Kitiphongspattana Kajorn, Khan Tarannum A, Ishii-Schrade Katrin, Roe Michael W, Philipson Louis H, Gaskins H Rex
Department of Medicine, The University of Chicago, Chicago, USA.
Am J Physiol Endocrinol Metab. 2007 Jun;292(6):E1543-54. doi: 10.1152/ajpendo.00620.2006. Epub 2007 Jan 30.
Higher requirements for disulfide bond formation in professional secretory cells may affect intracellular redox homeostasis, particularly during an endoplasmic reticulum (ER) stress response. To assess this hypothesis, we investigated the effects of the ER stress response on the major redox couple (GSH/GSSG), endogenous ROS production, expression of genes involved in ER oxidative protein folding, general antioxidant defense, and thiol metabolism by use of the well-validated MIN6 beta-cell as a model and mouse islets. The data revealed that glucose concentration-dependent decreases in the GSH/GSSG ratio were further decreased significantly by ER-derived oxidative stress induced by inhibiting ER-associated degradation with the specific proteasome inhibitor lactacystin (10 microM) in mouse islets. Notably, minimal cell death was observed during 12-h treatments. This was likely attributed to the upregulation of genes encoding the rate limiting enzyme for glutathione synthesis (gamma-glutamylcysteine ligase), as well as genes involved in antioxidant defense (glutathione peroxidase, peroxiredoxin-1) and ER protein folding (Grp78/BiP, PDI, Ero1). Gene expression and reporter assays with a NO synthase inhibitor (Nomega-nitro-L-arginine methyl ester, 1-10 mM) indicated that endogenous NO production was essential for the upregulation of several ER stress-responsive genes. Specifically, gel shift analyses demonstrate NO-independent binding of the transcription factor NF-E2-related factor to the antioxidant response element Gclc-ARE4 in MIN6 cells. However, endogenous NO production was necessary for activation of Gclc-ARE4-driven reporter gene expression. Together, these data reveal a distinct protective role for NO during the ER stress response, which helps to dissipate ROS and promote beta-cell survival.

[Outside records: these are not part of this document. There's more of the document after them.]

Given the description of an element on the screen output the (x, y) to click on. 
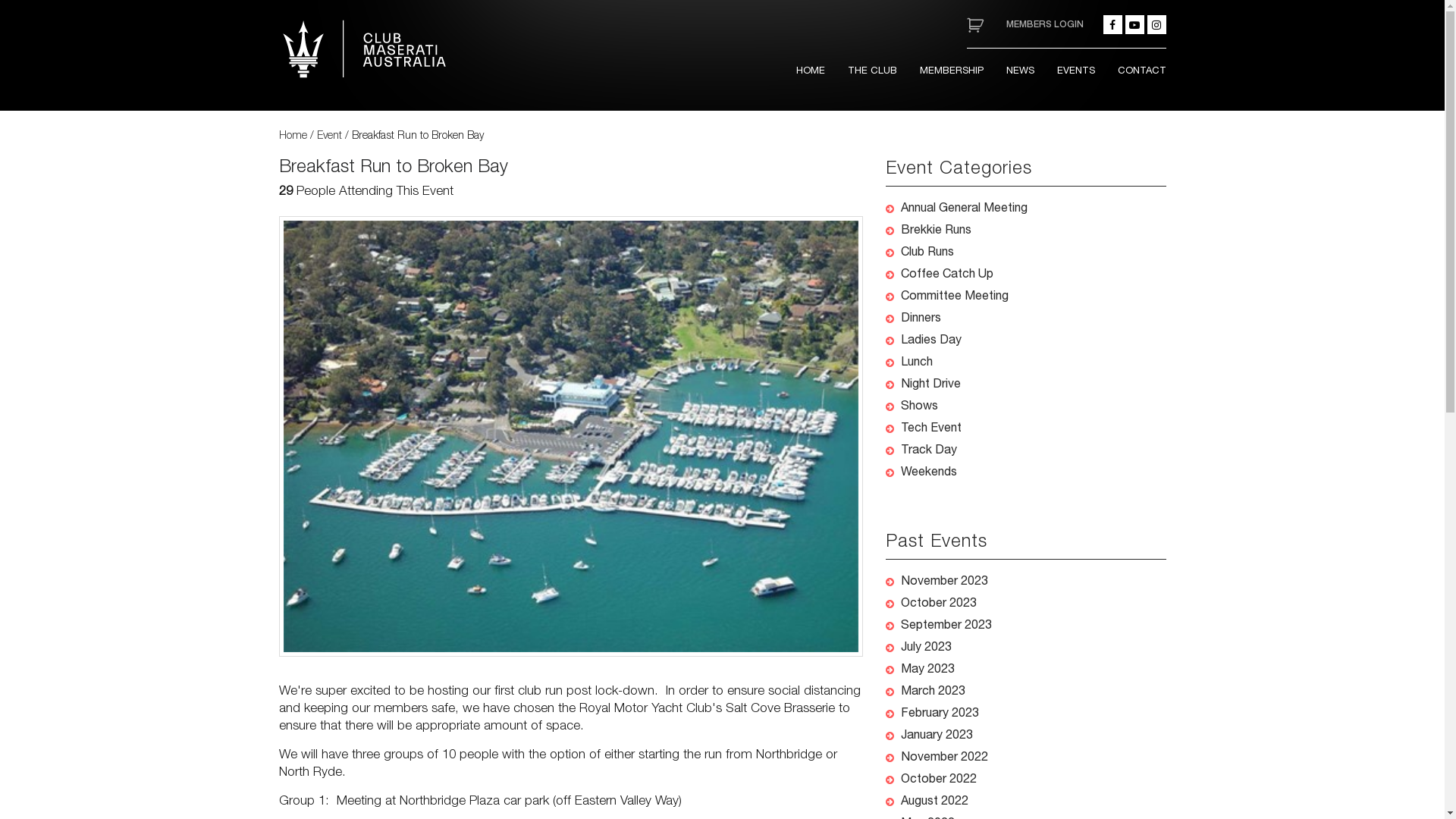
Tech Event Element type: text (930, 429)
THE CLUB Element type: text (872, 71)
January 2023 Element type: text (936, 736)
Event Element type: text (329, 136)
Breakfast Run to Broken Bay Element type: text (393, 168)
EVENTS Element type: text (1076, 71)
NEWS Element type: text (1019, 71)
Brekkie Runs Element type: text (935, 231)
View your shopping cart Element type: hover (974, 23)
February 2023 Element type: text (939, 714)
August 2022 Element type: text (934, 802)
CONTACT Element type: text (1141, 71)
July 2023 Element type: text (925, 648)
Home Element type: text (293, 136)
May 2023 Element type: text (927, 670)
Shows Element type: text (919, 407)
Dinners Element type: text (920, 319)
October 2023 Element type: text (938, 604)
Annual General Meeting Element type: text (963, 209)
HOME Element type: text (810, 71)
November 2023 Element type: text (944, 582)
MEMBERS LOGIN Element type: text (1043, 23)
Club Runs Element type: text (926, 253)
Track Day Element type: text (928, 451)
Coffee Catch Up Element type: text (946, 275)
Lunch Element type: text (916, 363)
Weekends Element type: text (928, 473)
October 2022 Element type: text (938, 780)
MEMBERSHIP Element type: text (950, 71)
November 2022 Element type: text (944, 758)
March 2023 Element type: text (932, 692)
Night Drive Element type: text (930, 385)
September 2023 Element type: text (945, 626)
Committee Meeting Element type: text (954, 297)
Ladies Day Element type: text (930, 341)
Given the description of an element on the screen output the (x, y) to click on. 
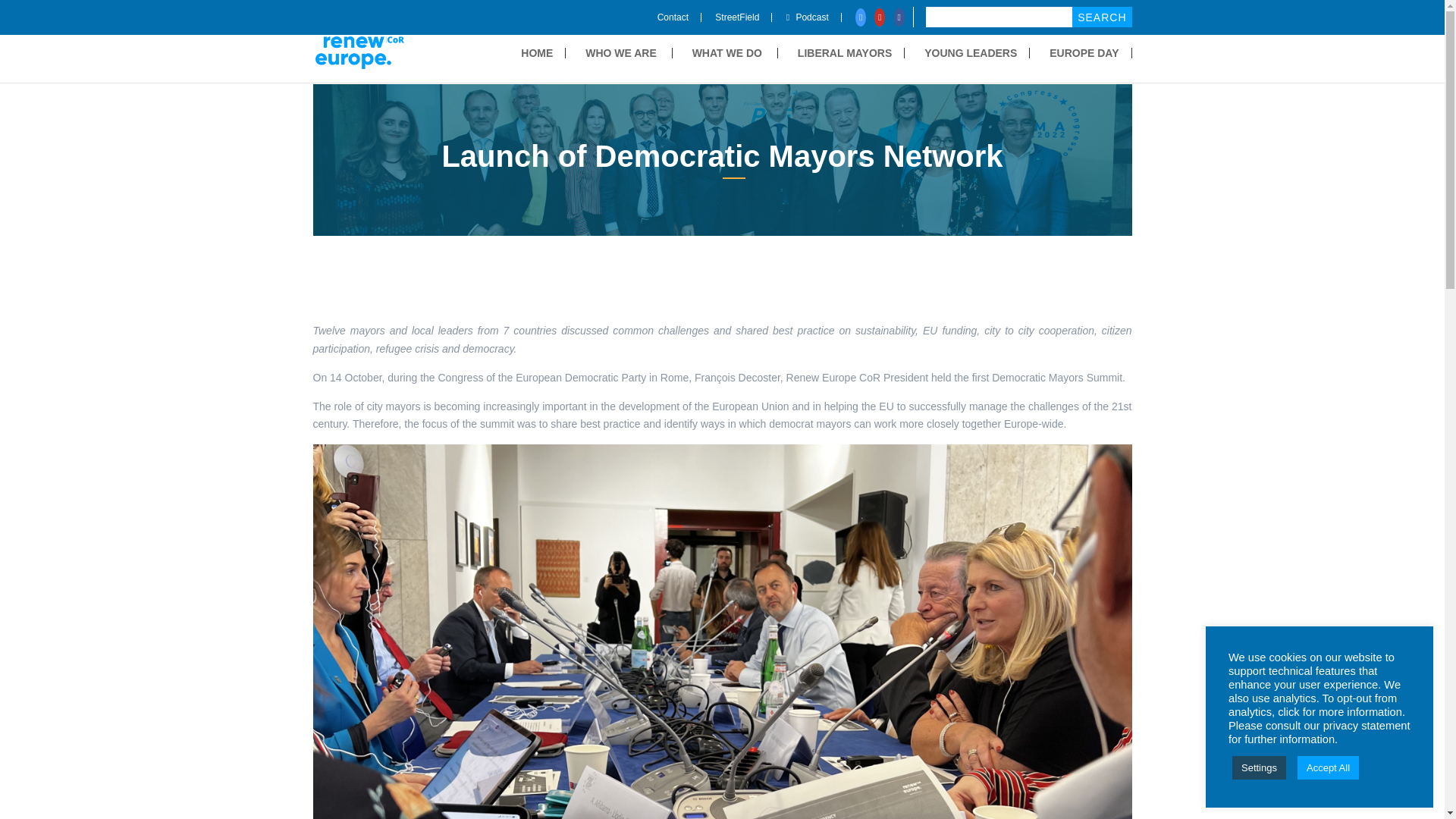
HOME (543, 52)
WHAT WE DO (735, 52)
WHO WE ARE (628, 52)
Contact (679, 17)
Podcast (813, 17)
StreetField (742, 17)
Search (1101, 16)
Search for: (1021, 16)
YOUNG LEADERS (976, 52)
Search (1101, 16)
EUROPE DAY (1090, 52)
LIBERAL MAYORS (850, 52)
Given the description of an element on the screen output the (x, y) to click on. 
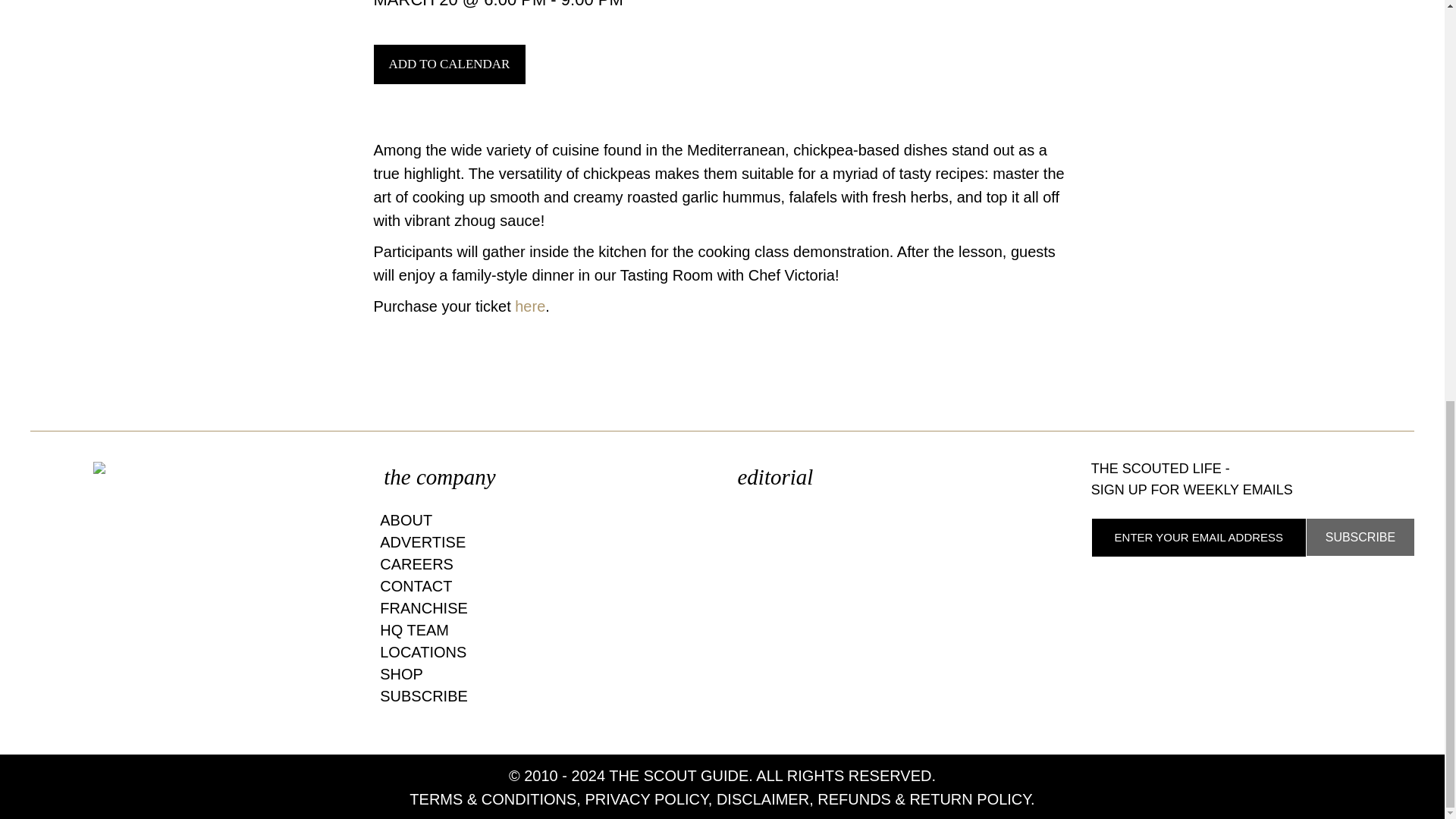
ADD TO CALENDAR (449, 64)
The Scout Guide Icon Logo (191, 467)
Subscribe (1359, 537)
Given the description of an element on the screen output the (x, y) to click on. 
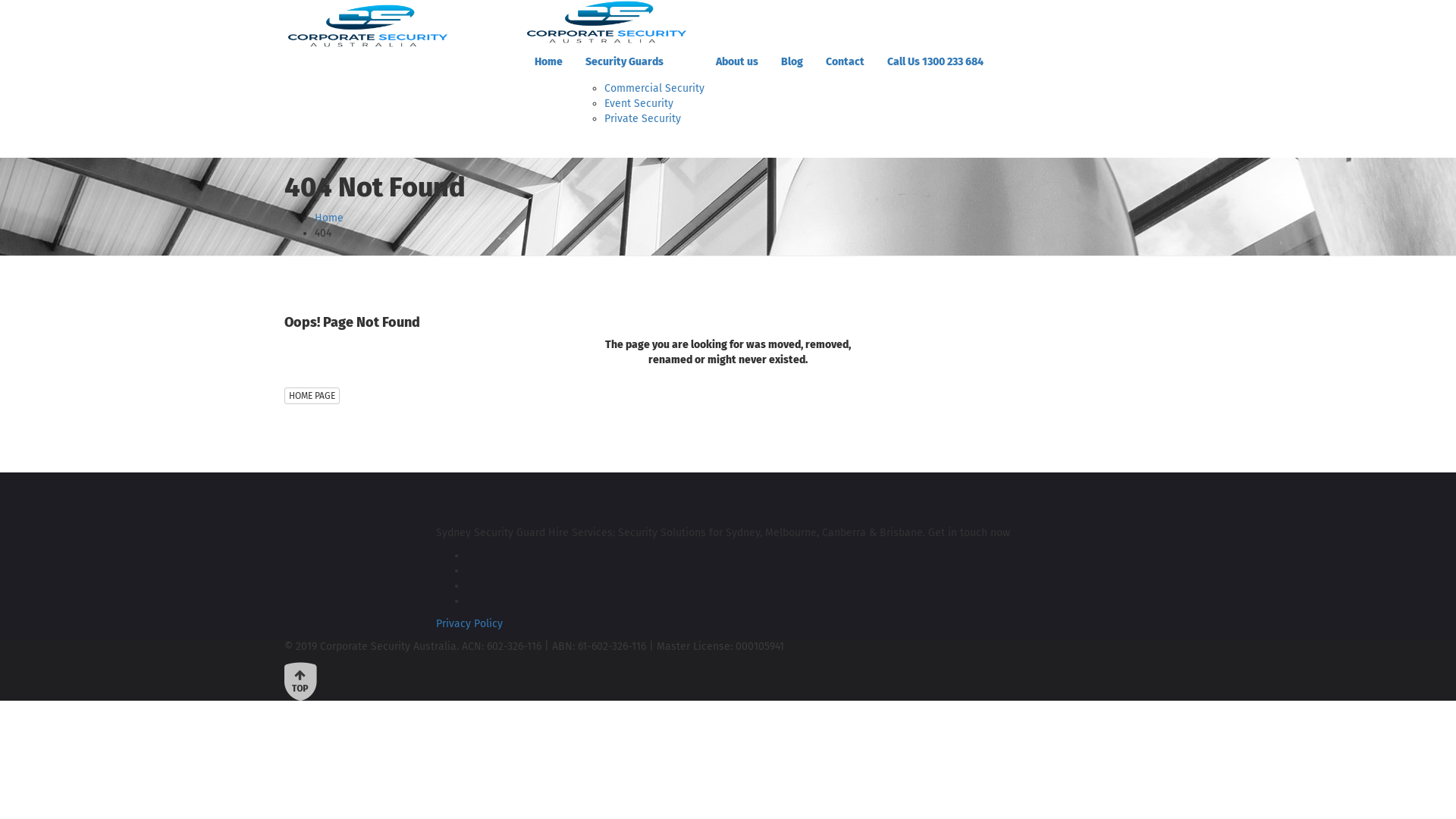
Private Security Element type: text (642, 118)
Commercial Security Element type: text (654, 87)
Home Element type: text (548, 62)
Privacy Policy Element type: text (469, 623)
Contact Element type: text (844, 62)
About us Element type: text (736, 62)
Home Element type: text (328, 217)
Event Security Element type: text (638, 103)
HOME PAGE Element type: text (311, 395)
Call Us 1300 233 684 Element type: text (934, 62)
Security Guards Element type: text (639, 62)
Blog Element type: text (791, 62)
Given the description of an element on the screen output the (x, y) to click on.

专业分泌细胞中二硫键形成的更高要求可能会影响细胞内的氧化还原稳态,尤其是在内质网(ER)应激反应期间。为了评估这一假设,我们使用经过充分验证的MIN6β细胞作为模型和小鼠胰岛,研究了ER应激反应对主要氧化还原对(GSH/GSSG)、内源性ROS产生、参与ER氧化蛋白折叠的基因表达、一般抗氧化防御和硫醇代谢的影响。数据显示,在小鼠胰岛中,通过用特异性蛋白酶体抑制剂乳胞素(10μM)抑制ER相关降解诱导的ER衍生氧化应激,进一步显著降低了葡萄糖浓度依赖性的GSH/GSSG比值下降。值得注意的是,在12小时的处理过程中观察到最小程度的细胞死亡。这可能归因于编码谷胱甘肽合成限速酶(γ-谷氨酰半胱氨酸连接酶)的基因以及参与抗氧化防御(谷胱甘肽过氧化物酶、过氧化物酶1)和ER蛋白折叠(Grp78/BiP、PDI、Ero1)的基因的上调。使用一氧化氮合酶抑制剂(Nω-硝基-L-精氨酸甲酯,1-10 mM)进行的基因表达和报告基因分析表明,内源性一氧化氮的产生对于几种ER应激反应基因的上调至关重要。具体而言,凝胶迁移分析表明转录因子NF-E2相关因子与MIN6细胞中的抗氧化反应元件Gclc-ARE4的结合不依赖于一氧化氮。然而,内源性一氧化氮的产生对于激活Gclc-ARE4驱动的报告基因表达是必要的。总之,这些数据揭示了一氧化氮在ER应激反应期间的独特保护作用,这有助于消除ROS并促进β细胞存活。